Anticosti, un patrimoine collectif à préserver

La semaine verte consacrait sa dernière émission à l’île d’Anticosti. L’île, 16 fois plus grande que l’île de Montréal, est maintenant la propriété de l’État québécois. Pendant longtemps paradis de la chasse au cerf de Virginie, de la pêche et de l’industrie forestière, l’île peine à garder ses services et ses habitants, car les chasseurs américains et québécois se font plus rare, et l’industrie forestière est en crise.

Voilà qu’au même moment, il y a quelques années, des compagnies d’exploration pétrolière ont acheté d’Hydro-Québec – sous le gouvernement libéral et avec une entente encore tenue secrète – les droits d’exploration sur l’île. La manne semble donc à portée de main, tant pour les gens de l’île que pour le gouvernement québécois.

Le hic, c’est que l’île constitue une réserve faunique de premier plan en plus d’avoir de très beaux paysages et des bijoux comme une magnifique chute et de la pierre fossilisée, porteuse d’une histoire de milliers d’années. Le sous-sol de l’île contient du pétrole de schiste, qu’on doit extraire en recourant à la fameuse méthode incertaine de fracturation hydraulique. En plus, il faudrait construire un pipeline à travers l’île pour acheminer le pétrole à un port qui reste à aménager pour, ensuite, le transporter par bateau. Que de dangers potentiels pour notre environnement.

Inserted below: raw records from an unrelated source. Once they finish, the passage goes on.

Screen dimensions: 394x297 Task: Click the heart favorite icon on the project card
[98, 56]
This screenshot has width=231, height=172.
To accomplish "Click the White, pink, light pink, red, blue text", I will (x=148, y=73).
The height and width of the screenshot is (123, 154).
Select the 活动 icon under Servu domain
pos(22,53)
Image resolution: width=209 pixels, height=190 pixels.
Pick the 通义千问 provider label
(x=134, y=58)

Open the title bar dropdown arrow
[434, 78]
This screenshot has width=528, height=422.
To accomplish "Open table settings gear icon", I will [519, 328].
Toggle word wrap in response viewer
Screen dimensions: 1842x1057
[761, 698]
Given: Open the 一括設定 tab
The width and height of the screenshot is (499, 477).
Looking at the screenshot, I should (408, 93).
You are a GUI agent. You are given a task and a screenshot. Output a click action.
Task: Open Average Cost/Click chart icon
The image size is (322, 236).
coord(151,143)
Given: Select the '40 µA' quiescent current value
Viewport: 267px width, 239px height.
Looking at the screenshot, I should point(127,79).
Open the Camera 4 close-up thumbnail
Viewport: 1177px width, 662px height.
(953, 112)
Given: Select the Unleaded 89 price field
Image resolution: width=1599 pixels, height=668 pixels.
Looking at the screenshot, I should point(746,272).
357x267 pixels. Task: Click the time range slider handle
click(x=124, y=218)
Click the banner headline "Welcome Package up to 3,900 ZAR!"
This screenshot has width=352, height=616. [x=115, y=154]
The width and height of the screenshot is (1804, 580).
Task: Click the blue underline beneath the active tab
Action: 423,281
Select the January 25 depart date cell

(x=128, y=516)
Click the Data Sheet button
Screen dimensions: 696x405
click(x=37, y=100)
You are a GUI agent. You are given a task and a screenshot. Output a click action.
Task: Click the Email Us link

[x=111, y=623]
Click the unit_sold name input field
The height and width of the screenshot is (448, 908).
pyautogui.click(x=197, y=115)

Plutôt que de prendre cette direction facile pour le développement de l’île et engranger des profits à grands risques pour l’État québécois, pourquoi ne pas envisager un développement de l’île digne du XXIe siècle et porteur d’avenir?

Comme les principales richesses de l’île sont ses cerfs de Virginie, sa roche fossilisée et ses paysages, pourquoi ne pas tabler là-dessus? Un vaste projet d’économie sociale sur cette île pourrait ainsi voir le jour. Les infrastructures d’accueil et d’hébergement de la SEPAQ pourraient être bonifiées, en particulier le camping rustique et aménagé. Un transport fluvial digne de ce nom pourrait être mis en place à partir de Havre-Saint-Pierre, comme le souhaitent les gens de la Basse-Côte-Nord, pour accroître l’offre touristique régionale. Un projet original d’initiation à la chasse à un coût raisonnable pourrait être mis en place, puisque le troupeau de cerfs est trop important et nuit au troupeau lui-même, à la régénération de la forêt et de la flore de l’île.

Un site d’éducation consacré à la roche fossilisée pourrait être aménagé comme à Miguasha, en Gaspésie. Le site historique de Baie-Sainte-Claire et du manoir à la norvégienne, malheureusement incendié, du chocolatier Henri Menier, pourrait aussi être revampé. Avec le temps, de nouveaux habitants, dont de jeunes familles, pourraient s’installer sur l’île et ainsi contribuer au maintien des services, et des artistes pourraient y offrir leurs œuvres l’été venu, sans oublier les plages de l’île.